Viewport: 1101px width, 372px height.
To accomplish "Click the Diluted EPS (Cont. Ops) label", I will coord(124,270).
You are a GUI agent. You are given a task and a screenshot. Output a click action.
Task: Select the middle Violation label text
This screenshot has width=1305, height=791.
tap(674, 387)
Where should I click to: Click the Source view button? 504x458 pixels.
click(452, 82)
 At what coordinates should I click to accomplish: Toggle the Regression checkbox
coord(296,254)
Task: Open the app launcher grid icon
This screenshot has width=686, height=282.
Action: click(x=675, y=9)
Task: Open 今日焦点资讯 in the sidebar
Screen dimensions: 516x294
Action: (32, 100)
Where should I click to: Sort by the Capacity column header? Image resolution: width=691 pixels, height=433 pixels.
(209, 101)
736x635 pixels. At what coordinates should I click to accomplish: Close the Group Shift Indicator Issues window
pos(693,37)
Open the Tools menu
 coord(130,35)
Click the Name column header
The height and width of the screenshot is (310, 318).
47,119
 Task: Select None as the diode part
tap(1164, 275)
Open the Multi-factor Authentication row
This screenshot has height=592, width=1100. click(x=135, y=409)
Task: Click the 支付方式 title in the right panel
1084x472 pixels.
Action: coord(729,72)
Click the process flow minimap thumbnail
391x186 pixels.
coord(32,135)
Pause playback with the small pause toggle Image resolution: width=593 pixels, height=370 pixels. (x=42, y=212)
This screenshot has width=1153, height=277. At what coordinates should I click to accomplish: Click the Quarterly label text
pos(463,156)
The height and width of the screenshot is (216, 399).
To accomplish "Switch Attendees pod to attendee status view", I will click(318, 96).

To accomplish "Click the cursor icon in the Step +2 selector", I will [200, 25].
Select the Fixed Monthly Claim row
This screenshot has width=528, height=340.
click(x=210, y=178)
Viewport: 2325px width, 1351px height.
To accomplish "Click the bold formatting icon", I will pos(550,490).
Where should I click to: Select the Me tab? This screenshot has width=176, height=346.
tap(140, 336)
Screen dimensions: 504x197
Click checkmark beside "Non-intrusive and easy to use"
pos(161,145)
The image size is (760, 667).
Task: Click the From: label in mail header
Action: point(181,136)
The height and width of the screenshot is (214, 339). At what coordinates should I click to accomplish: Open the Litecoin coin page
________________
## Work order
Give back precisely the lines above that start at the line containing "Open the Multi-factor Authentication row" and end at the line containing "Screen dimensions: 504x197", inclusive. No other lines belong in the output.

## Answer for the task
Open the Multi-factor Authentication row
This screenshot has height=592, width=1100. click(x=135, y=409)
Task: Click the 支付方式 title in the right panel
1084x472 pixels.
Action: coord(729,72)
Click the process flow minimap thumbnail
391x186 pixels.
coord(32,135)
Pause playback with the small pause toggle Image resolution: width=593 pixels, height=370 pixels. (x=42, y=212)
This screenshot has width=1153, height=277. At what coordinates should I click to accomplish: Click the Quarterly label text
pos(463,156)
The height and width of the screenshot is (216, 399).
To accomplish "Switch Attendees pod to attendee status view", I will click(318, 96).

To accomplish "Click the cursor icon in the Step +2 selector", I will [200, 25].
Select the Fixed Monthly Claim row
This screenshot has width=528, height=340.
click(x=210, y=178)
Viewport: 2325px width, 1351px height.
To accomplish "Click the bold formatting icon", I will pos(550,490).
Where should I click to: Select the Me tab? This screenshot has width=176, height=346.
tap(140, 336)
Screen dimensions: 504x197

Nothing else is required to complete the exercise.